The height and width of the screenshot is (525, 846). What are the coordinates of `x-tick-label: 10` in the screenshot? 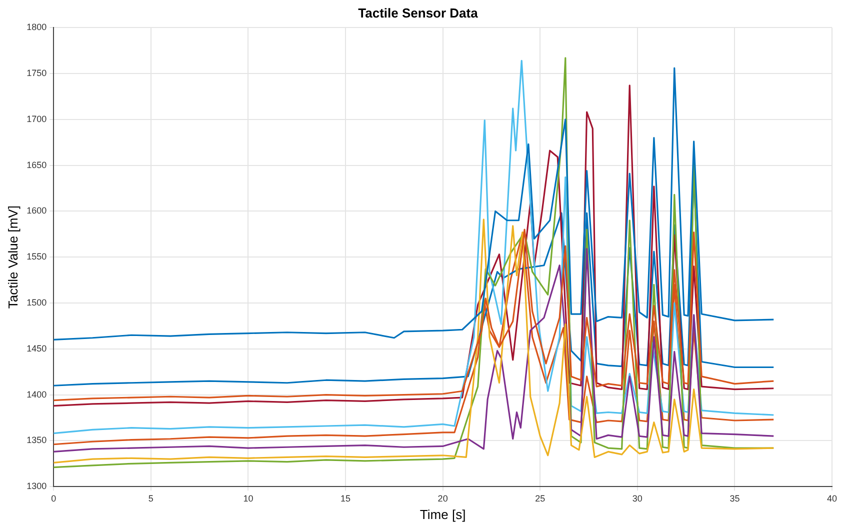 It's located at (248, 498).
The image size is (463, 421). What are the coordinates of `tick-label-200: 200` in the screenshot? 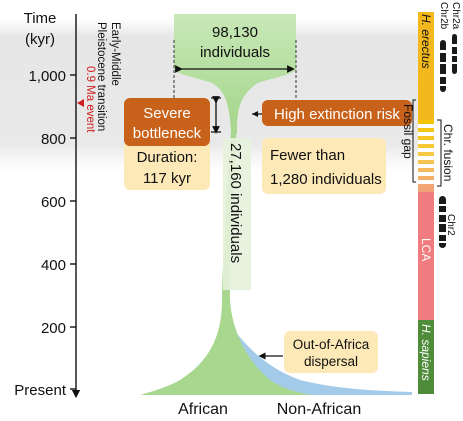 It's located at (54, 328).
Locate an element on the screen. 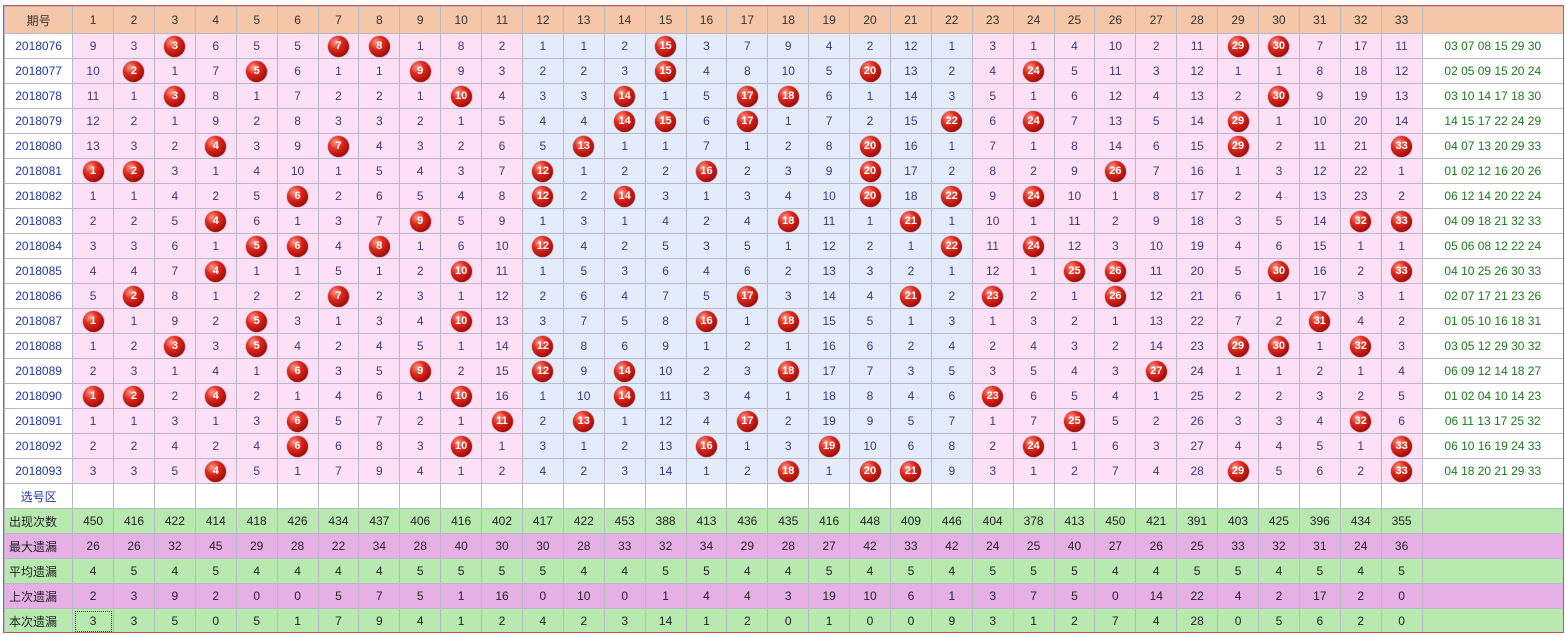 The height and width of the screenshot is (635, 1565). number-header-14: 14 is located at coordinates (624, 20).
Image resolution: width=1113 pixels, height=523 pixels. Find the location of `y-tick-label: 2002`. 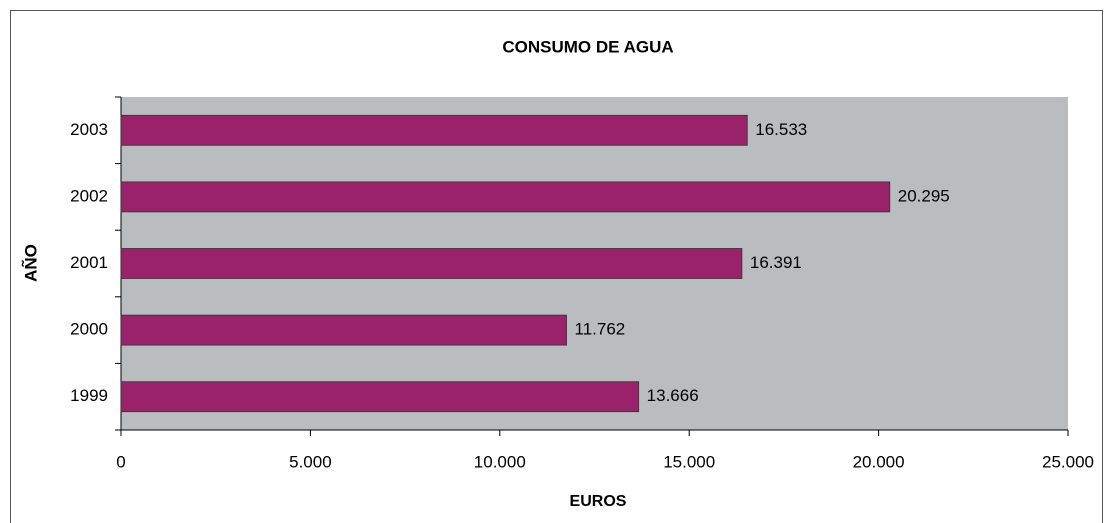

y-tick-label: 2002 is located at coordinates (89, 196).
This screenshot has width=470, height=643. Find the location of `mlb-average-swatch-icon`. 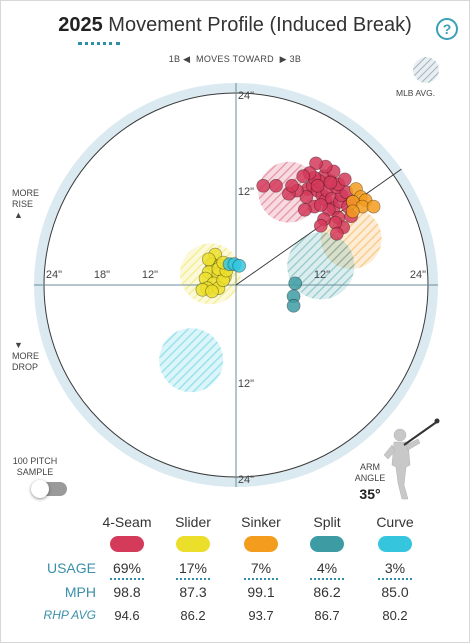

mlb-average-swatch-icon is located at coordinates (426, 70).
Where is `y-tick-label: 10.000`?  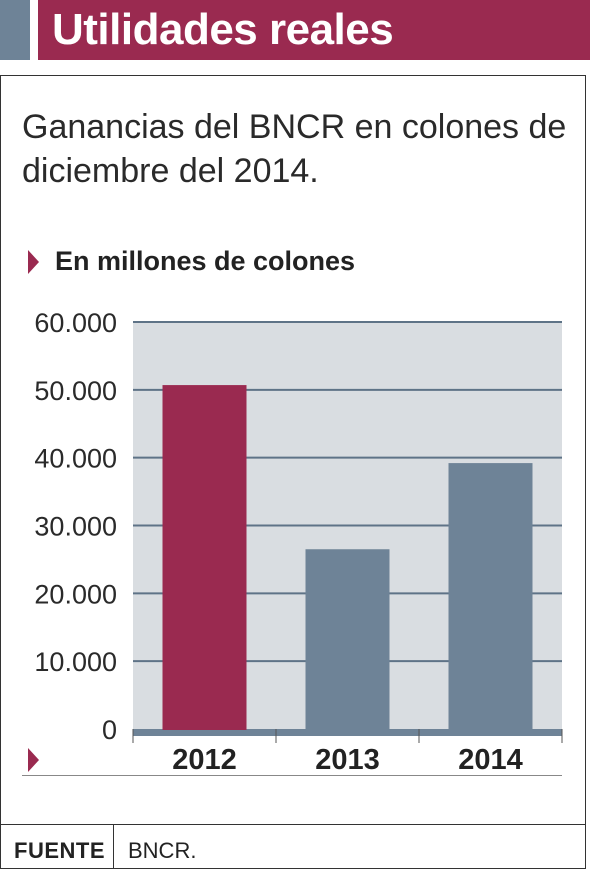 y-tick-label: 10.000 is located at coordinates (76, 662).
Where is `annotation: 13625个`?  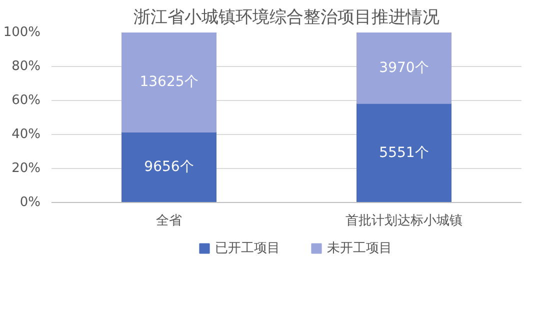 annotation: 13625个 is located at coordinates (169, 82).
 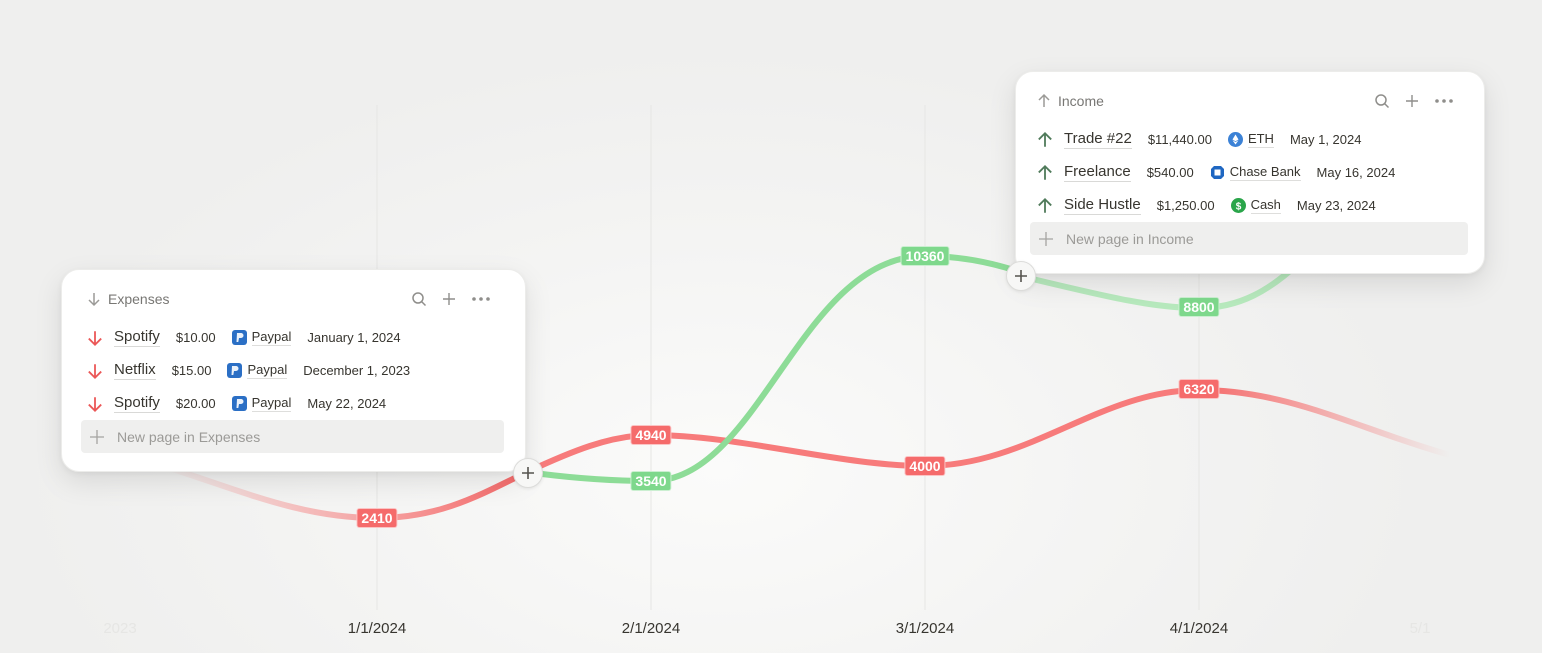 What do you see at coordinates (139, 299) in the screenshot?
I see `expenses-card-title: Expenses` at bounding box center [139, 299].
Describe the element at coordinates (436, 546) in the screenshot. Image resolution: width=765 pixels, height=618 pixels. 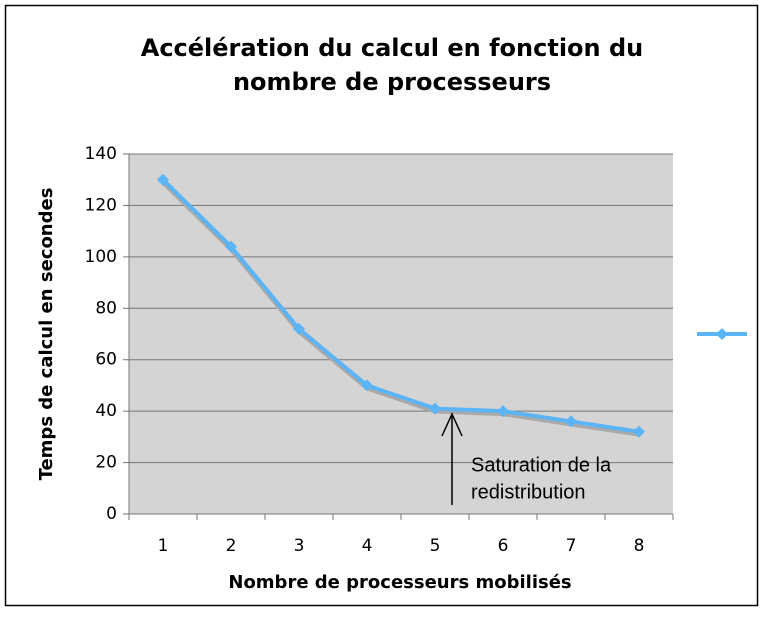
I see `x-tick-label: 5` at that location.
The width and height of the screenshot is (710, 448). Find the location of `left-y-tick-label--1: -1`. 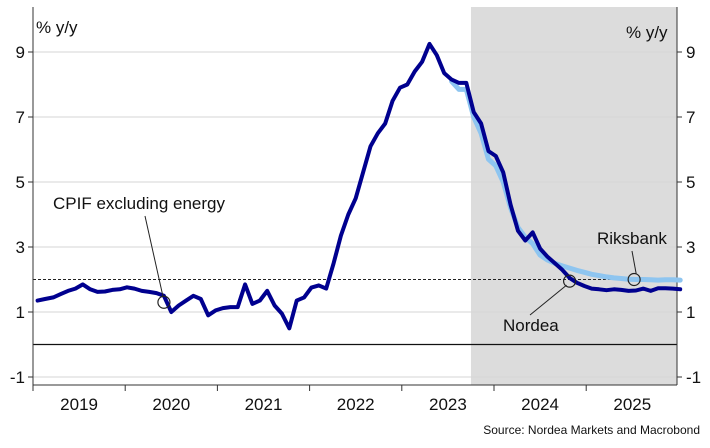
_ _ _ _ _
**The task**
Rewrite everything from the line containing "What do you" down to the end of the items, putting "Identify" in place of "Describe" and keeping all else unchanged. Leave the pictures out of your answer.

**Answer box**
  What do you see at coordinates (139, 299) in the screenshot?
I see `expenses-card-title: Expenses` at bounding box center [139, 299].
Identify the element at coordinates (436, 546) in the screenshot. Image resolution: width=765 pixels, height=618 pixels. 
I see `x-tick-label: 5` at that location.
The width and height of the screenshot is (710, 448). Find the location of `left-y-tick-label--1: -1`. 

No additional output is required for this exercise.